EXCERPTED PASSAGE →
*-*-*

This feeling I have, as well as a factor of other things, has lead to a change of plans for the last few weeks of my trip. Stephanie is having a change of heart, and has decided to return home a little early. She is leaving November 1st (this Sunday) and I am flying to the Phillipines to do two weeks of volunteer work for an organization doing work in the slums of Manila. Volunteer work any less than 3 months (although 6+ is better), has been proven to actually be more harmful than helpful. I like to think of myself as being very aware of unethical development work, but it has been hard to find the time to research reputabule organizations. However, I have managed to find one. Smokey Tours in Manila gives slum tours to outsiders to promote awareness. I know what you are thinking, as slum tourism is controversial in itself. But Smokey Tours is locally run, providing jobs as guides to people who grew up in the slums, and 100% (let me repeat: one hundred percent) of profits go to the actual slum community for feeding programs, medial aid, and education. Due to the limited amount of time I have, I don’t want to be too involved and do any damage, so instead I’ll help out behind the scenes. I’ll be staying in a hostel in the city and helping with office work, as they need help with social media as well as developing a better Volunteer Program (something I know quite a bit about)! They also have a few training sessions for new guides going on while I am there, so I’ll be joining a few tours to help with the English. If I can, I’ll spend some time in a slum family’s home for my own stimulation and education (I’m not expecting to move mountains in such short time), but that is completely up in the air.

From there I’ll fly to Kuala Lumpur, Malaysia, to spend 2 nights before flying home on November 17th. My trip is winding down, and I am having mixed feelings about it all. I realize how negative this post sounds, but I don’t mean it to be. I have loved a lot of things here, and don’t regret it for a second. And what I do know is how much of a learning experience this has been, and what it’s taught me about myself: the kind of person that I am, and the kind of person that I want to be.

*-*-*

[Collected data]
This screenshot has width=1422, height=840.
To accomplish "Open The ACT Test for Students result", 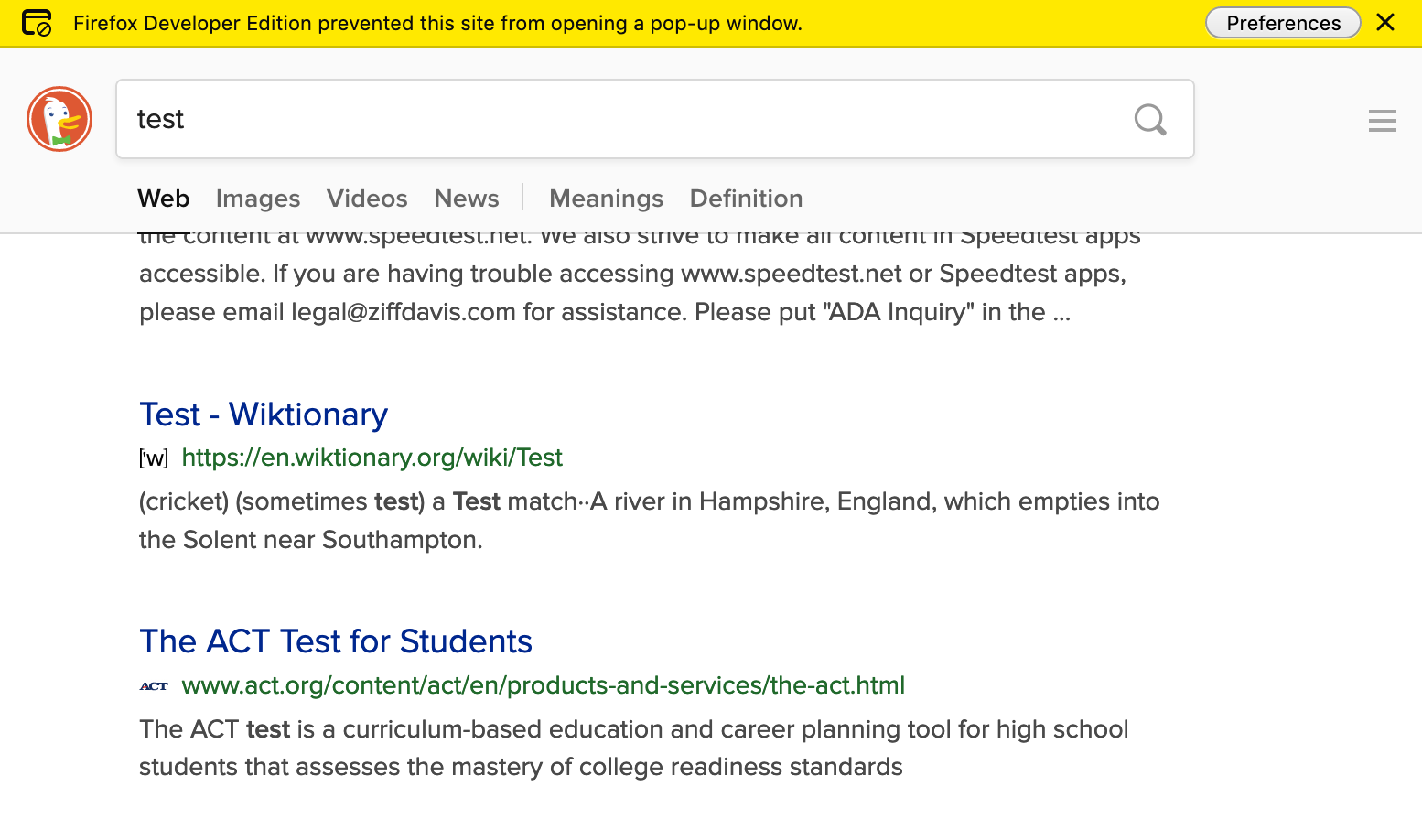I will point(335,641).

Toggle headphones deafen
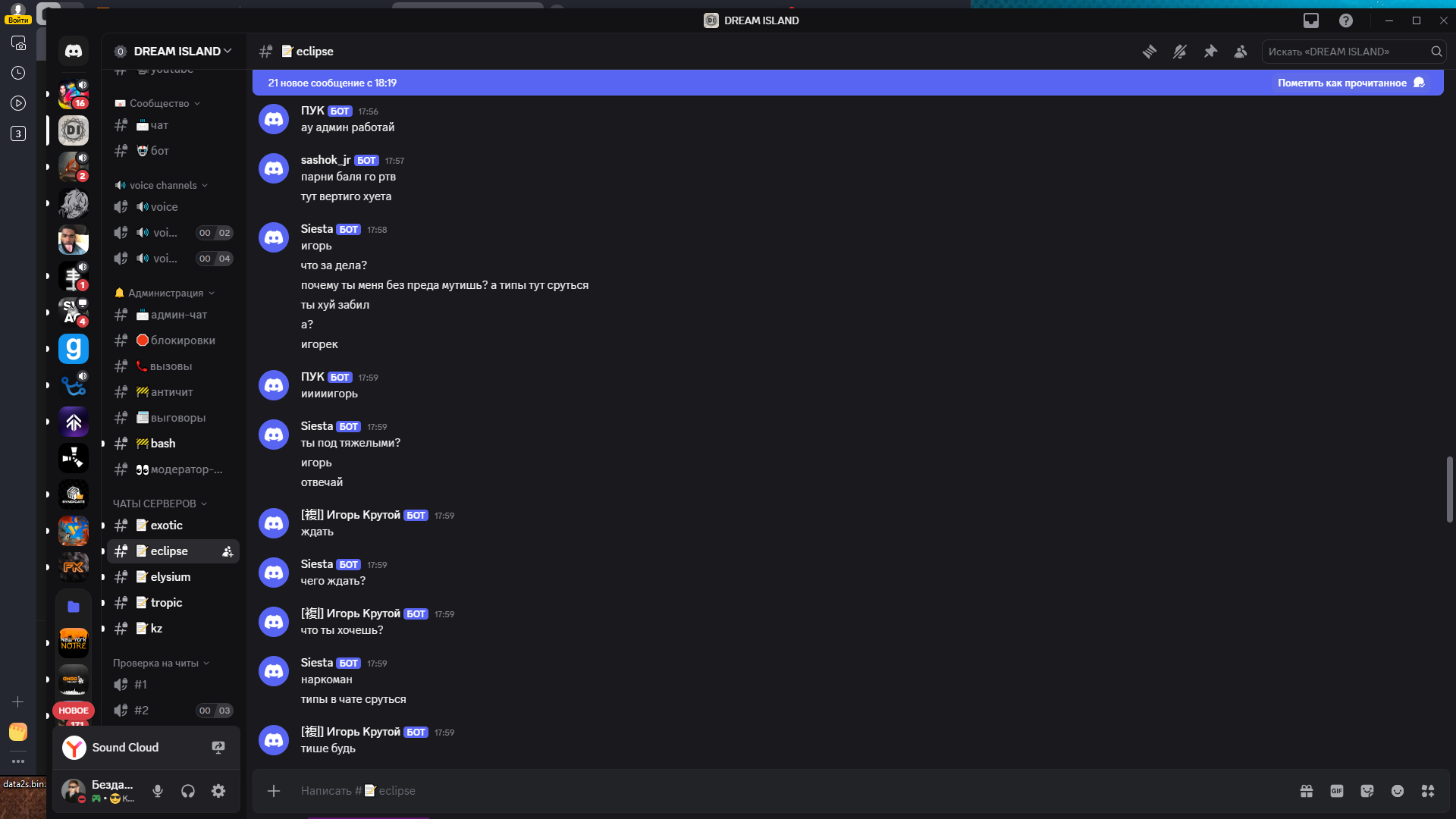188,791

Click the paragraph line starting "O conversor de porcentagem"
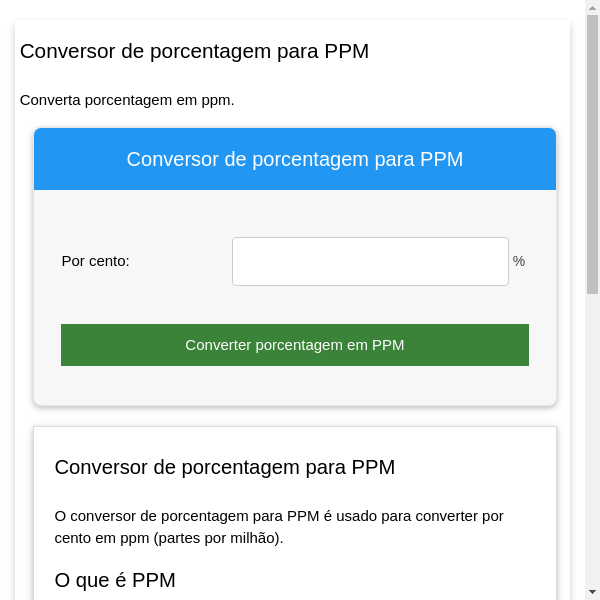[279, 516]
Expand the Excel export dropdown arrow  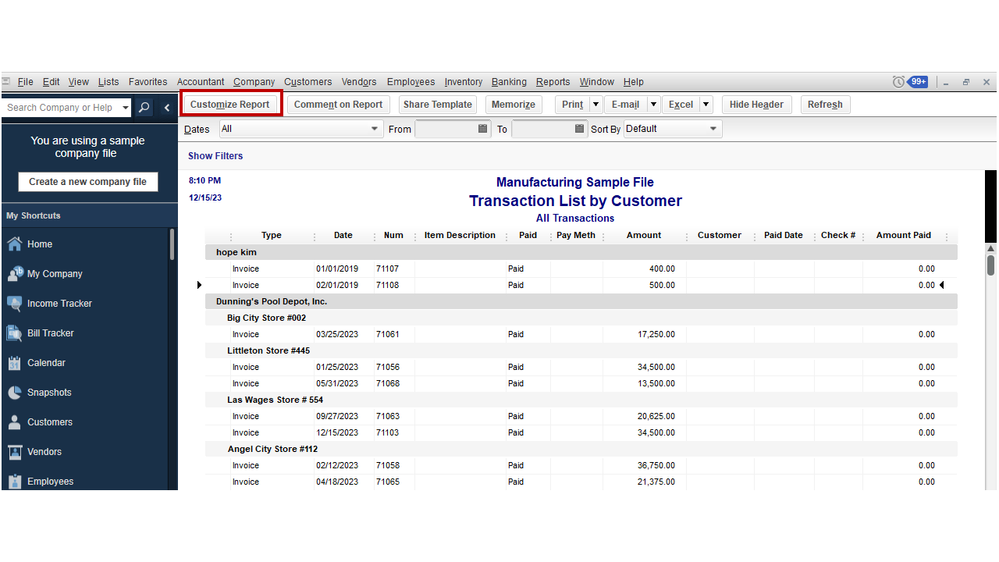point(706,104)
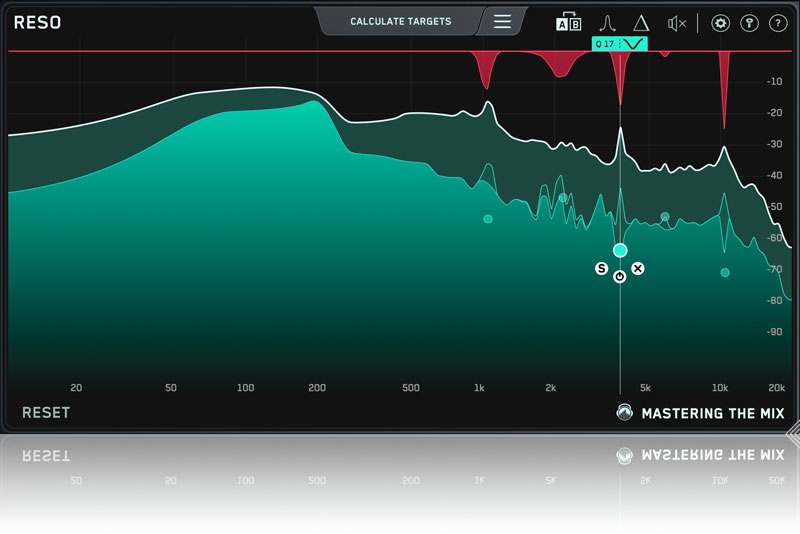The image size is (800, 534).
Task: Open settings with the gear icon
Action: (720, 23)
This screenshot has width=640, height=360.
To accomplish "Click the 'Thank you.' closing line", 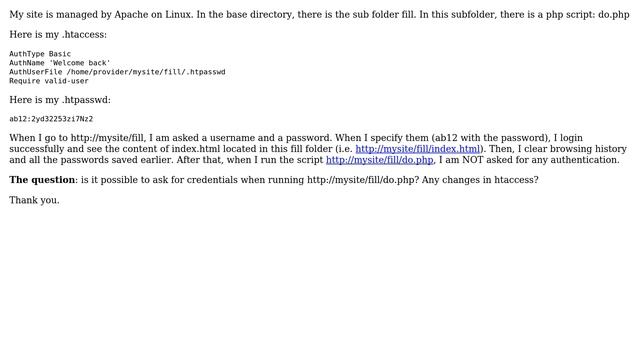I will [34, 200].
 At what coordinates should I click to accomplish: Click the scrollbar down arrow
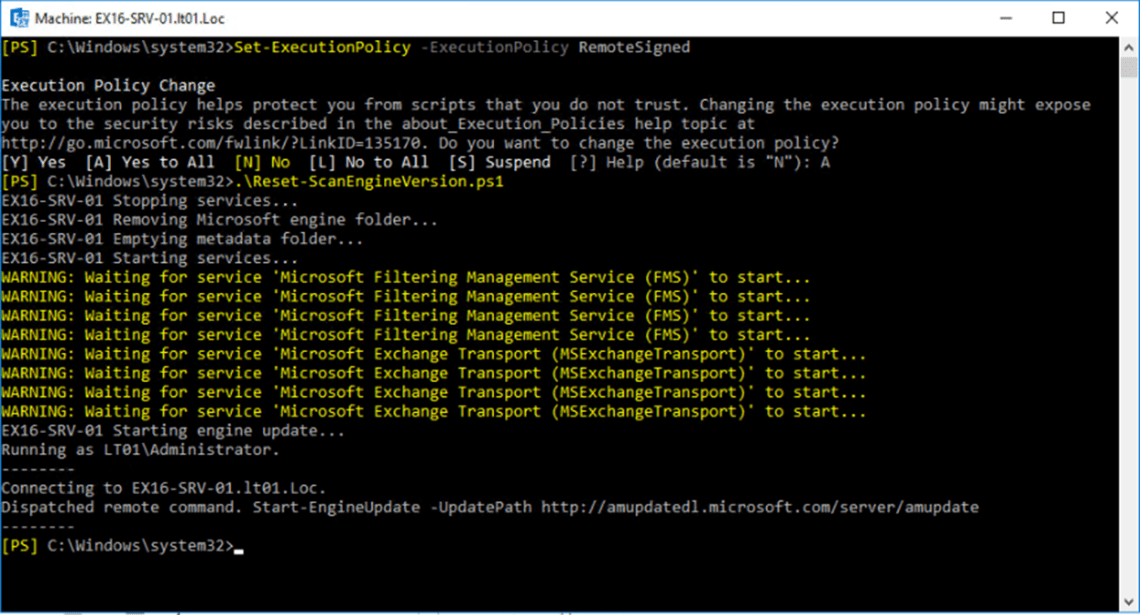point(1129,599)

*-*-*

TASK STATEMENT → Rewrite everything from "From there I’ll" down to "want to be." in the passage about the trip's last weeks, renaming "mixed feelings" as "conflicting feelings".

TASK ANSWER →
From there I’ll fly to Kuala Lumpur, Malaysia, to spend 2 nights before flying home on November 17th. My trip is winding down, and I am having conflicting feelings about it all. I realize how negative this post sounds, but I don’t mean it to be. I have loved a lot of things here, and don’t regret it for a second. And what I do know is how much of a learning experience this has been, and what it’s taught me about myself: the kind of person that I am, and the kind of person that I want to be.